Mit dem Buch kehrt John le Carré zu den Anfängen seines literarischen Erfolgs zurück. In seinem aktuellen Roman ist wieder Spion George Smiley die Hauptfigur. So wie den in fünf vorhergehenden Romanen seit 1961: "Schatten von Gestern", "Ein Mord erster Klasse", "Dame, König, As, Spion", "Agent in eigener Sache". Einen Nebenauftritt hatte Smiley in dem Roman "Der Spion, der aus der Kälte kam", mit dem Le Carré 1963 der internationale Durchbruch als Schriftsteller gelang.

John le Carré war selber Spion

John Le Carré 1965

John le Carré: in jungen Jahren im Geheimdienst tätig

John le Carré erzählt bei der Lesung in London, dass die oft langweilige Realität der realen Spionagetätigkeit nichts mit dem aufregenden Alltag seiner Buchfiguren zu tun hat. Als Beamter im Auftrag seiner Majestät habe er aber viele Anregungen für seine Bücher gesammelt. Genauso wie durch Reisen an die Konfliktherde der Welt: Vietnam, Kambodscha, Russland, Kongo. Viele mächtige Personen der Zeitgeschichte hat er persönlich gekannt, zum Beispiel Palästinenser-Führer Jassir Arafat.

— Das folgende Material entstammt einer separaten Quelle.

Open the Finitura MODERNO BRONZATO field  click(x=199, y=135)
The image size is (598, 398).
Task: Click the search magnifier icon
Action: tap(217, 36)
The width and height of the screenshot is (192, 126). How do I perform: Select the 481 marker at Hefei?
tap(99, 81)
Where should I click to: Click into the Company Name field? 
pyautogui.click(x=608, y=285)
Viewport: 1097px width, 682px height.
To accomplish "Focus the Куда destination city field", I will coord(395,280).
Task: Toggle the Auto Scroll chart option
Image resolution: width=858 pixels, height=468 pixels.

Zum Aufschreiben seiner Erlebnisse und Abenteuer, die er immer in einem kleinen Notizbuch festhalte - wie er bei der Lesung erwähnt - ziehe er sich in sein Anwesen in Cornwall zurück. Dort lebt der Bestseller-Autor gemeinsam mit seiner Frau schon seit über vierzig Jahren.

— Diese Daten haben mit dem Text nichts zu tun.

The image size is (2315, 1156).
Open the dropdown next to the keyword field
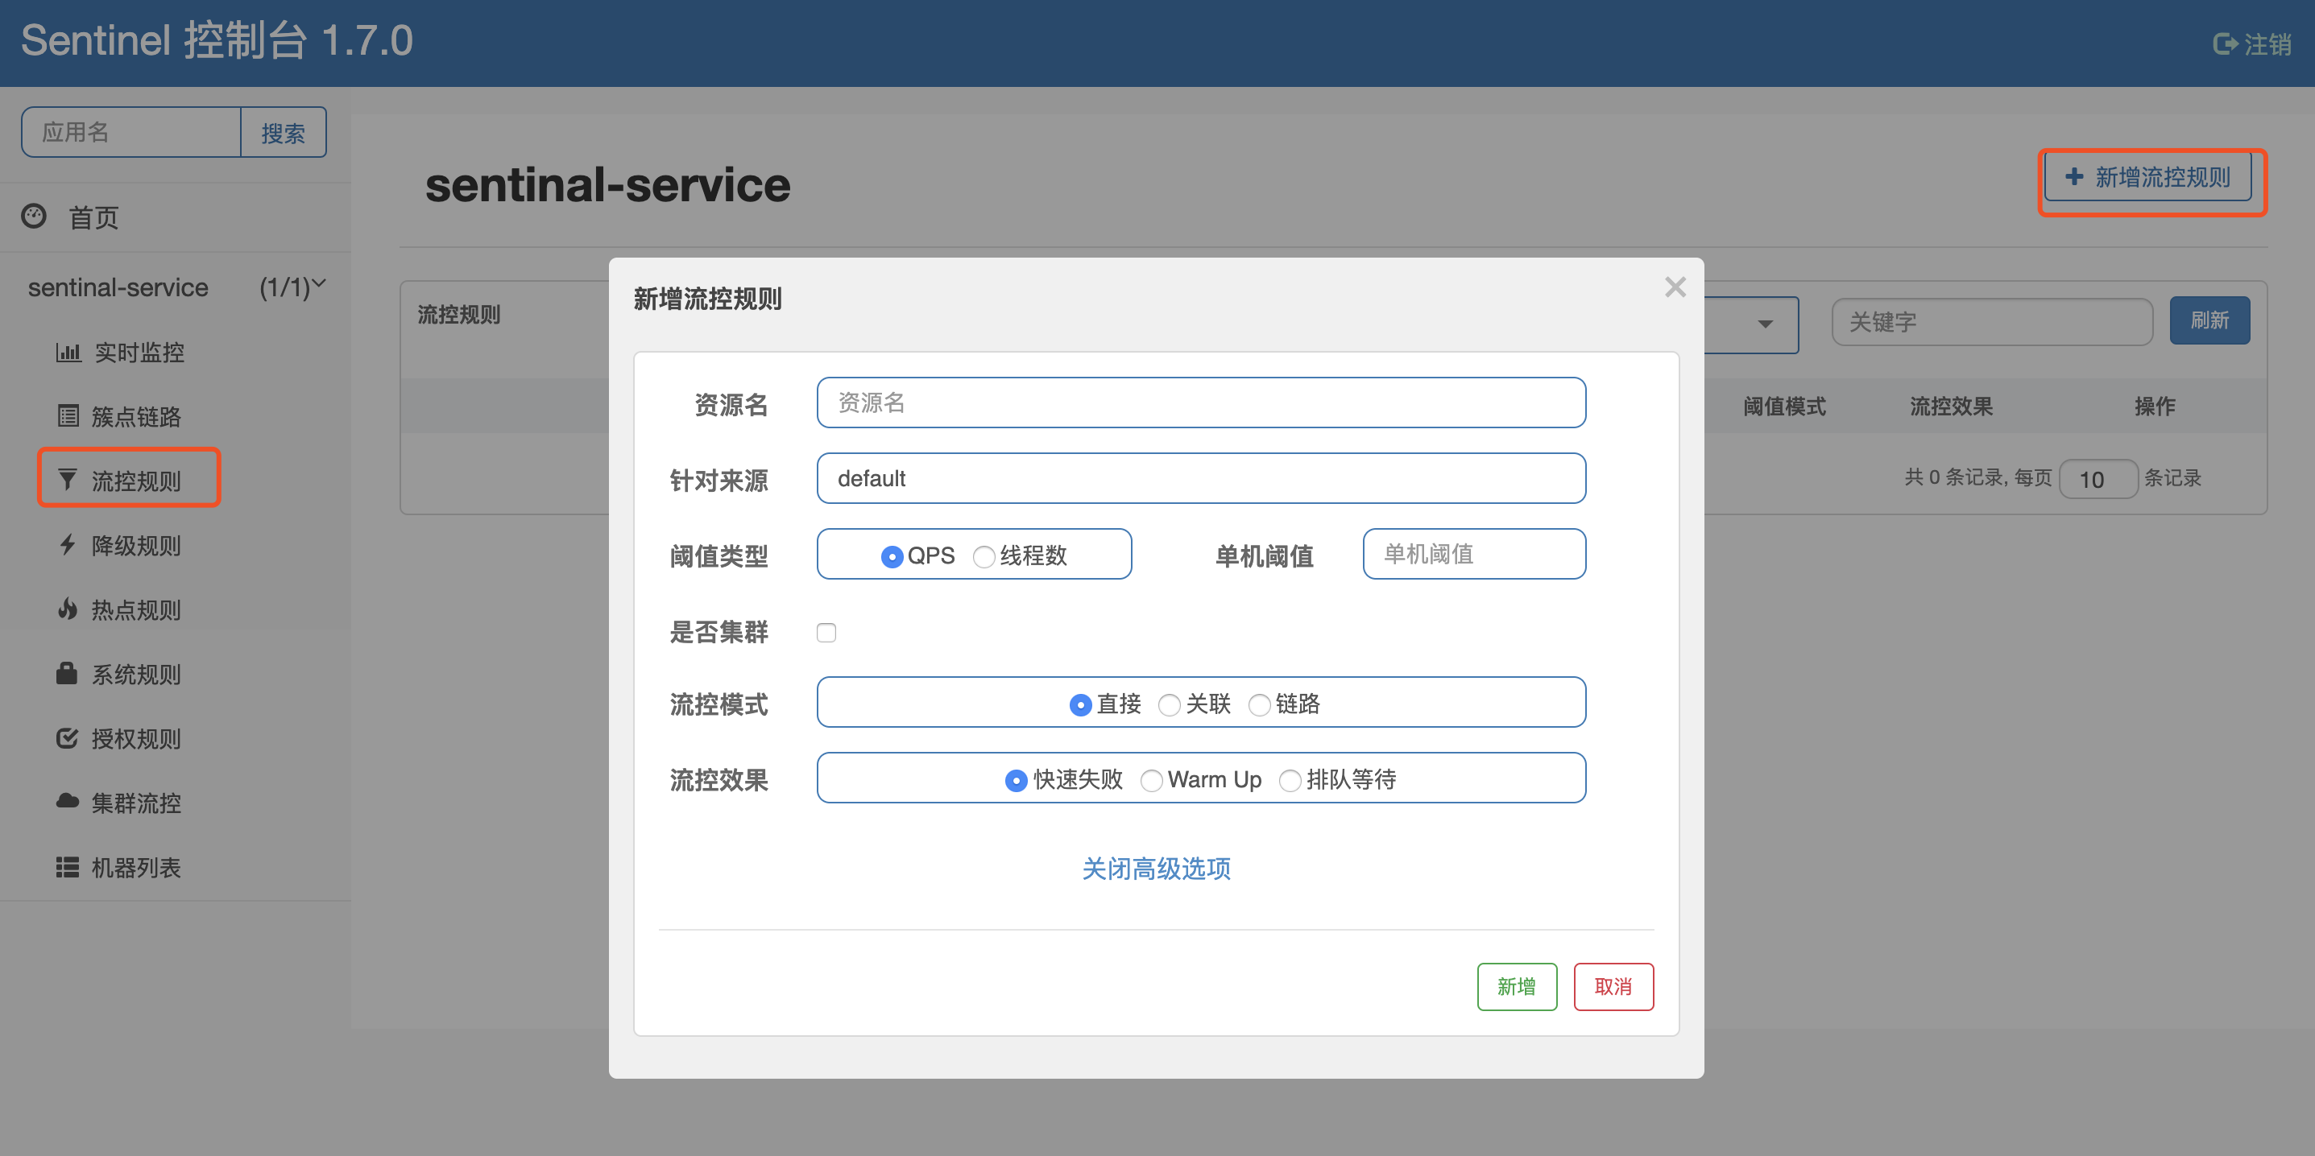(1764, 324)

Faible für die deutsche Sprache

Den Abend in London bestreitet le Carré auf Englisch. Eigentlich schade, denn John le Carré spricht gut Deutsch. Der Autor war nicht nur als Geheimagent zu Zeiten des Kalten Kriegen in Deutschland, sondern hat auch in Oxford Germanistik studiert. Zwei Jahre lang lehrte er Deutsch an einem College in Süd-England.

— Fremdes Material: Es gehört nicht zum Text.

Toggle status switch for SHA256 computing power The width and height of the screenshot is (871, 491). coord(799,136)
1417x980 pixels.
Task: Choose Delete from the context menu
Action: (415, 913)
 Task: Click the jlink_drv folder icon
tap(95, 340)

In einem kürzlich erschienenen Gastbeitrag für den britischen "Guardian" plädierte er in einem Appell an seine Landsleute sogar: "Lernt die deutsche Sprache!" Seine Leidenschaft für Deutschland spiegelt sich übrigens auch in der literarischen Person seines Meister-Spions wider: George Smiley hat ein ausgesprochenes Faible für deutsche Barocklyrik und für die Literatur von Thomas Mann und Hermann Hesse.

Letzter Smiley-Band

"Das Vermächtnis der Spione" soll die Geschichte um George Smiley nun abschließen. Der Agent, den le Carré augenzwinkernd mit etwas zu viel Körperfülle, markanter Brille auf der Nase und altmodischem Trench als Anti-Held beschreibt, ermittelt wieder im Umfeld von Kaltem Krieg, Terrorismus und Spionage. Peter Guillam, Smileys rechte Hand, wird vom britischen Geheimdienst zur Ermordung des Spions Alec Leamas und seiner nichtsahnenden Freundin Liz Gold befragt.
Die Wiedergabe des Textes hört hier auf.